A query where we just want papers.
An example of getting information about a topic as well as related papers.
A query showing how our product is able to scan the context of papers instead of just keyword searching.

Inspiration

We were inspired by LlamaIndex's ability to efficiently navigate large quantities of texts and files and realized the potential it had in education. So many students and researchers have difficulty finding the appropriate resources to even begin to learn about topics, so we want to greatly simplify and speed-up the education process so more time can be spent learning and not searching.

What it does

Our product takes in any query about a field, such as "What are some papers that can help me understand how I can use reinforcement learning for music?" It then outputs relevant research papers using LlamaIndex and ChatGPT to tailor the papers exactly as per the query request. This would speed up a lot of unnecessary browsing that may pain students and researchers and also quickly finds what would be most helpful. A large problem is that some niche research papers that are brand new may not be found easily, so our product solves that efficiently and effectively for ease of use. ChatGPT currently only has access to data up until 2021 and also there may exist research papers it wasn't specifically trained on, so our model addresses these issues.

How we built it

We pre-downloaded about 1000 research papers from arxiv.org and utilized LlamaIndex to build an index on top of the files to access the most related information intelligently. By using vector embeddings and similarity scores, our model is able to compare hundreds of embeddings of research pdfs with the embedding of our query, reaching a similarity score in order to determine which papers are most relevant. We persisted the index for fast retrieval. Then, using the GPT model we were able to submit queries that would return which research papers were most related to the input. We developed an API to do this as well as a front-end side for users to access.

Challenges we ran into

The biggest challenge we had was the quantity of data that arxiv had and how much we would be able to index and download within a day. Since arxiv has roughly a total of 1.5 TB of research data we decided, for the sake of this prototype, to specify about 1000 important machine learning papers so that we would be able to locally download everything and run it. Ideally, we would spend time preprocessing a lot more data and more consistently to stay up-to-date and speed up any computing time. For the sake of time, we stuck with a smaller subset, but the same code can easily be applied to a much larger dataset by tweaking a few parameters.

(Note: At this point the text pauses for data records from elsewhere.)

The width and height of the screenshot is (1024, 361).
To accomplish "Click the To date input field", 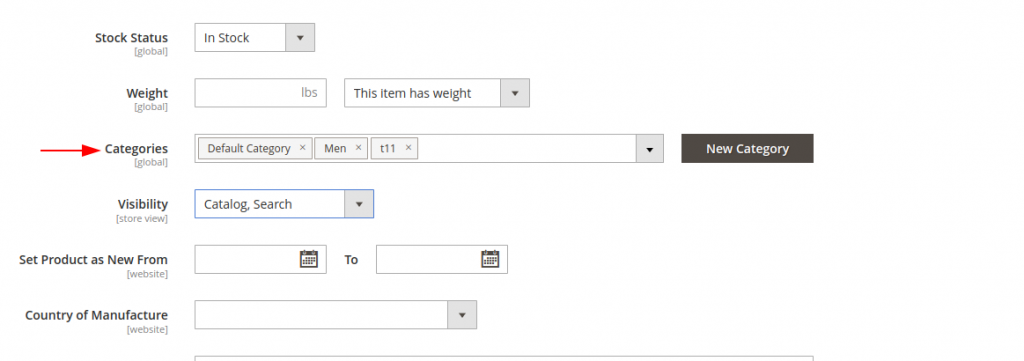I will pyautogui.click(x=441, y=259).
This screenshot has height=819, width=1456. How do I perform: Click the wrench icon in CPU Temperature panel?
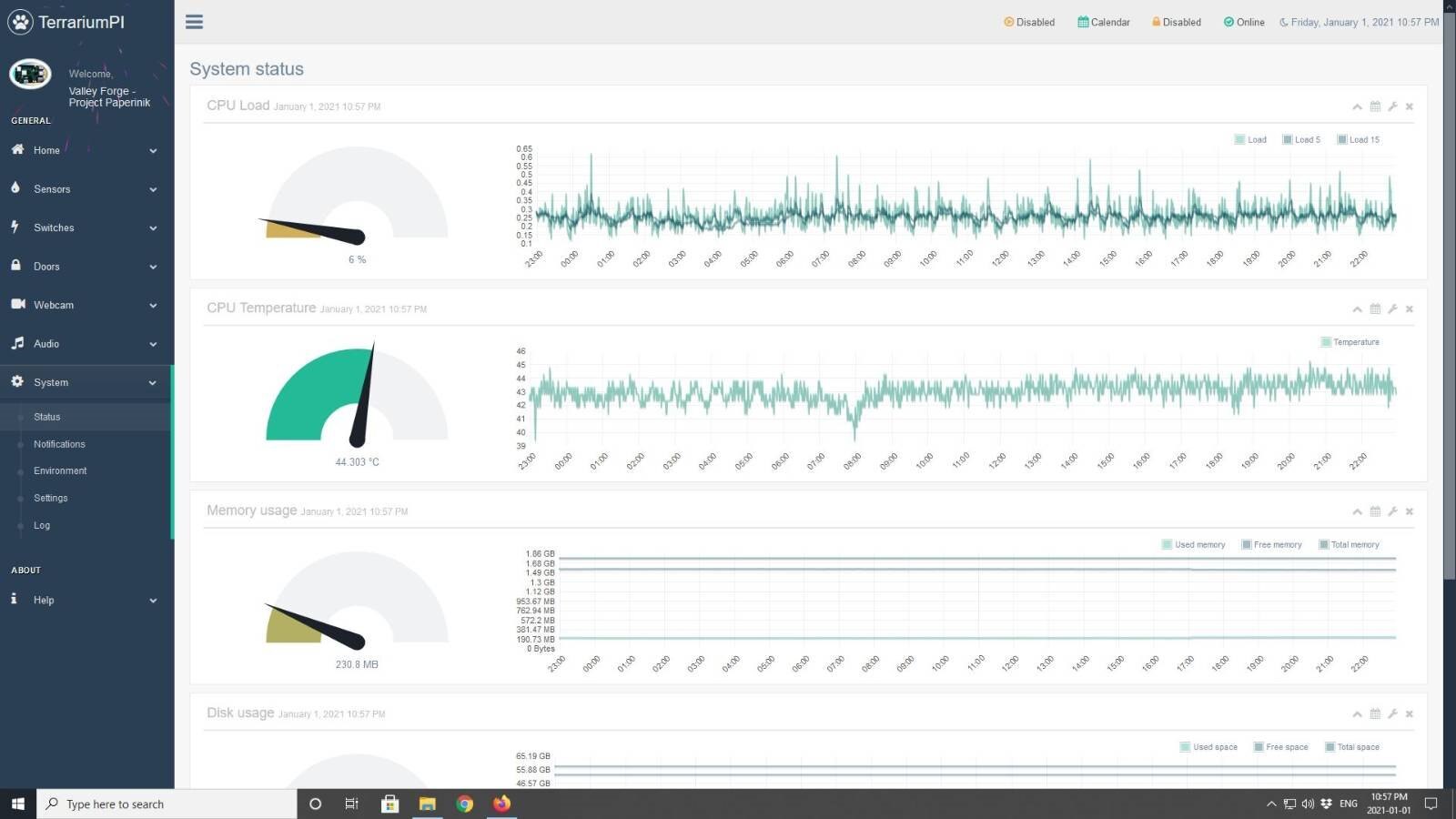point(1392,309)
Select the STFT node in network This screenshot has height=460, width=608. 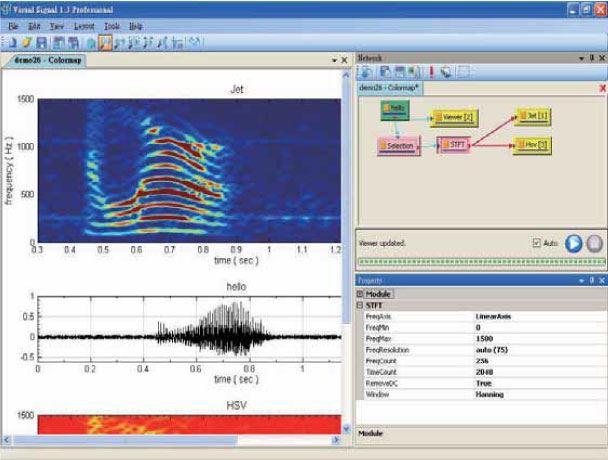[453, 145]
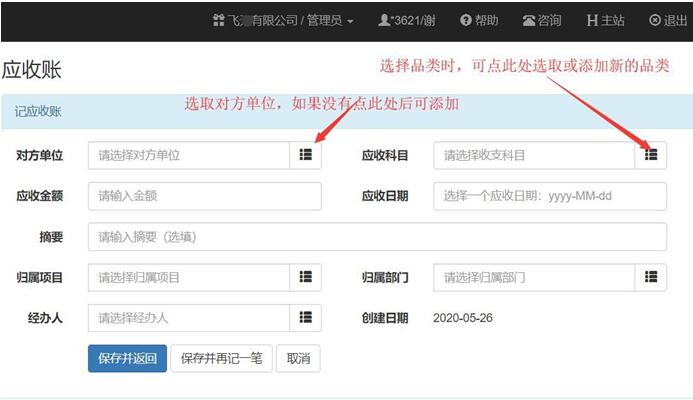Select the 应收科目 category field

534,156
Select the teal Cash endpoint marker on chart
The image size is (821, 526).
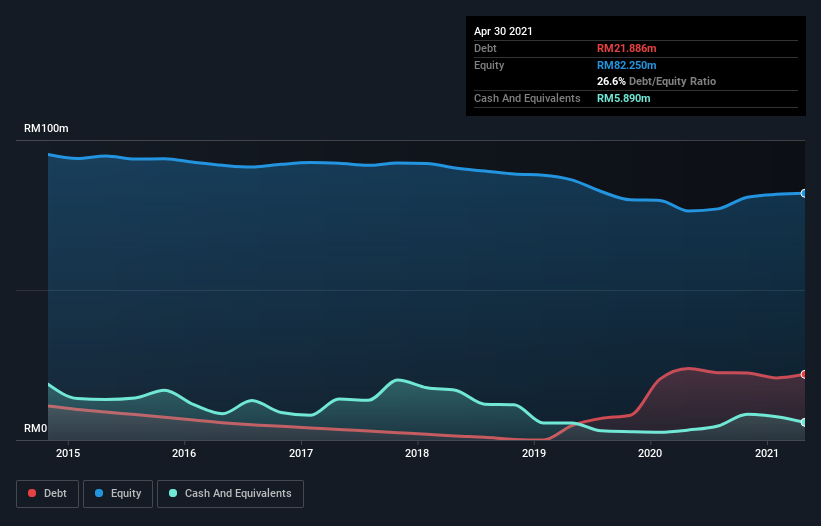[x=804, y=422]
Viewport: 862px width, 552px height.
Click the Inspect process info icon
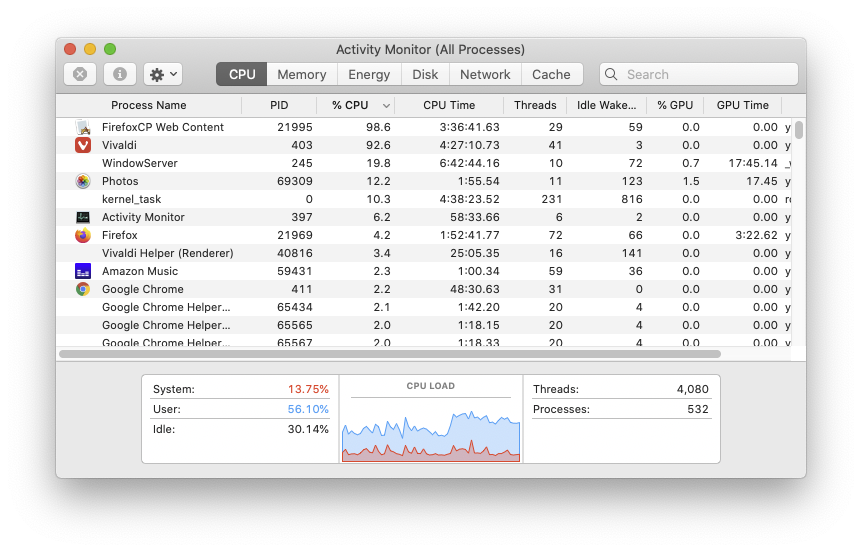120,74
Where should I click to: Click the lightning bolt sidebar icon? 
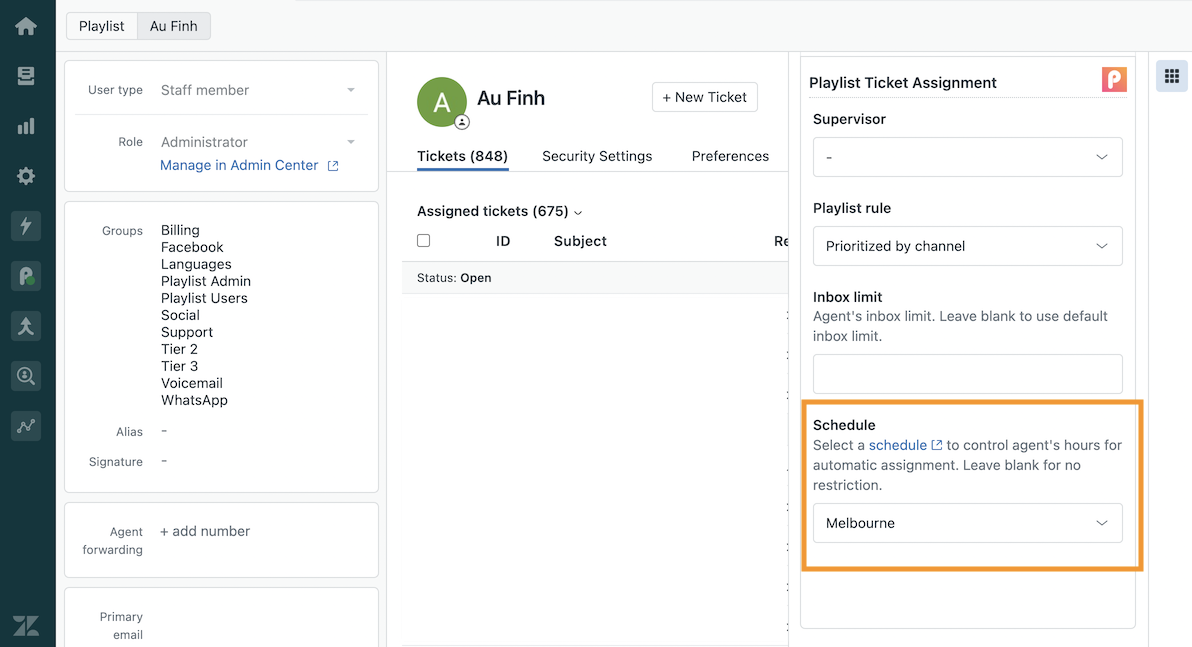pyautogui.click(x=26, y=226)
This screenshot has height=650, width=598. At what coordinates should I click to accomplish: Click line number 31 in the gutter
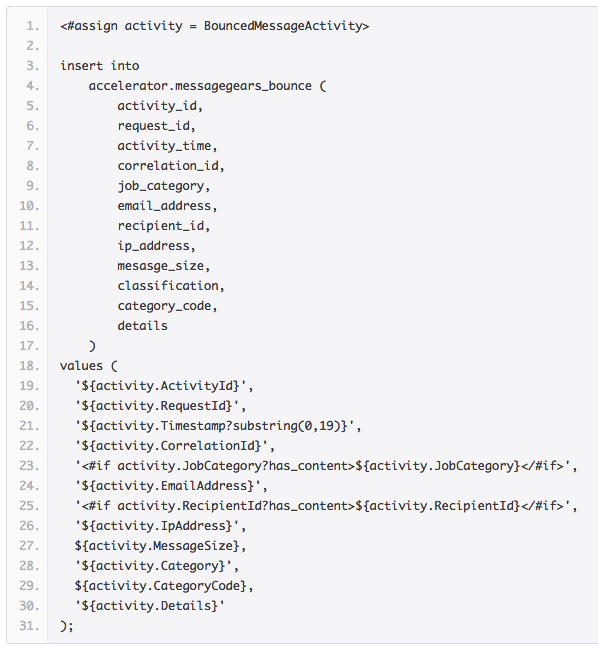(x=29, y=626)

Accomplishments that we're proud of

We are very proud of the fact that we were able to quickly pick up on the LlamaIndex library and also implement a solution that would address a big issue that researchers and students have across the globe. By utilizing GPT, the queries can be so precise and the papers we return can be so relevant that the entire process of research and inquiry can be streamlined to a point where browsing online aimlessly becomes obsolete. We made it much faster, more convenient, and more accurate than keyword searching, as our product utilizes large language models to "learn" the paper and address the query based on the content of the paper rather than the keywords of the query.

What we learned

We learned a lot about how the GPT model actually works as well as LLM's. Prior to this hackathon, we had no knowledge about how language models function, and by using LlamaIndex's intuitive library to index over a ton of documents, we figured out how to make our product work.

What's next for ResearchGPT?

We hope to be able to expand our dataset to incorporate more papers and fields from arxiv so that queries about any subject can be answered effectively with much more power and expansiveness. With more subjects, this product will be more useful than ever to researchers and students from any major and field.